Records shown:
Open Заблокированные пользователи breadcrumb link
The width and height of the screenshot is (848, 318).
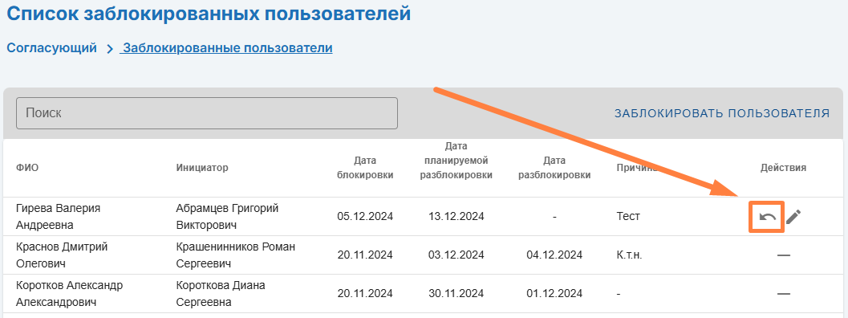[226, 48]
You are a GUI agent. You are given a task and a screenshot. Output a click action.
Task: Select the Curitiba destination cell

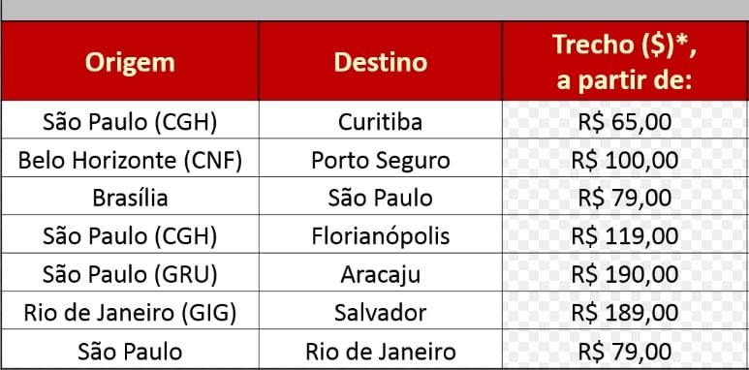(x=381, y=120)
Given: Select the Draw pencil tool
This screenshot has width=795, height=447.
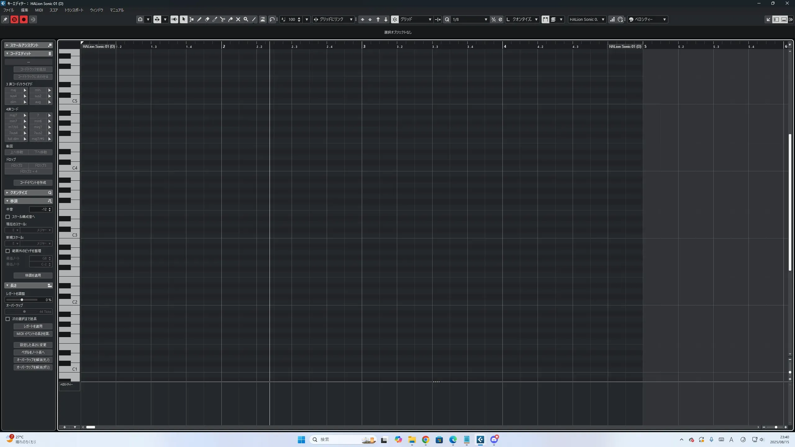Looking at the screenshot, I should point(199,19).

==

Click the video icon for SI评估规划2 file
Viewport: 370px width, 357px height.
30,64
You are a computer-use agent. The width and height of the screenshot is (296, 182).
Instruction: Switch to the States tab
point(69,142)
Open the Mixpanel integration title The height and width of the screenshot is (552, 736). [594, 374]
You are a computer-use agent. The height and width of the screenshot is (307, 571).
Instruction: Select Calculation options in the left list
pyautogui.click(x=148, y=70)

---

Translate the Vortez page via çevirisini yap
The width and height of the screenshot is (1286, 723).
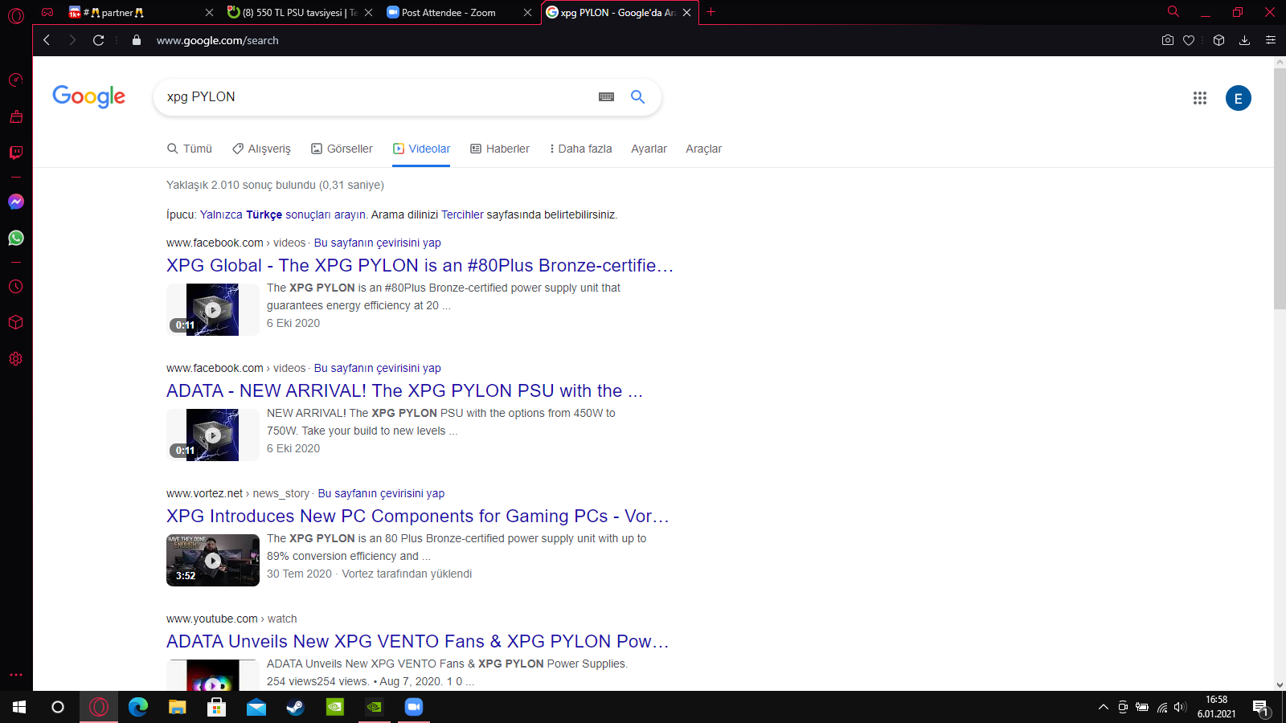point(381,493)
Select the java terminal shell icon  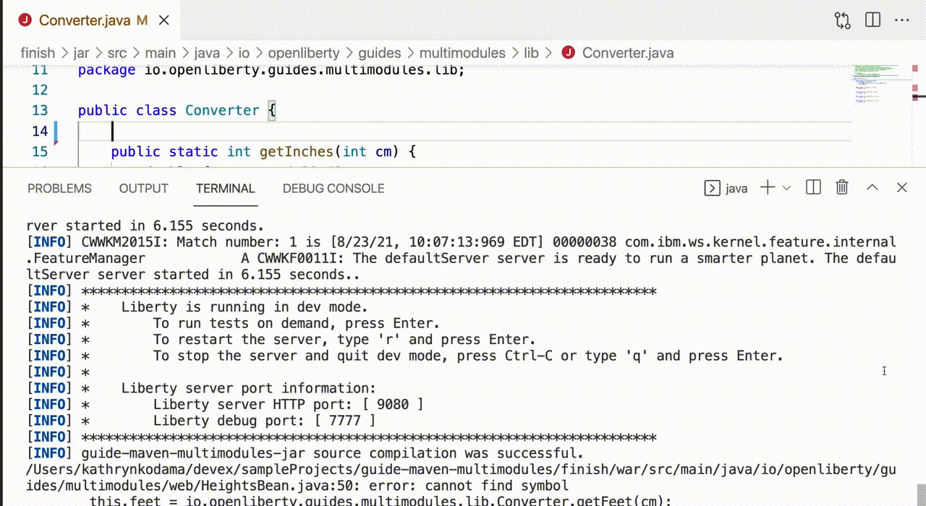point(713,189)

Requirement: Repeat everything in the listing from the line containing "You are a GUI" down to the line containing "Looking at the", both included, and leave the pictures out of your answer.

Exercise solution:
You are a GUI agent. You are given a task and a screenshot. Output a click action.
Task: Select the Curitiba destination cell

(x=381, y=120)
Given: Select the Draw pencil tool
This screenshot has width=795, height=447.
Looking at the screenshot, I should point(199,19).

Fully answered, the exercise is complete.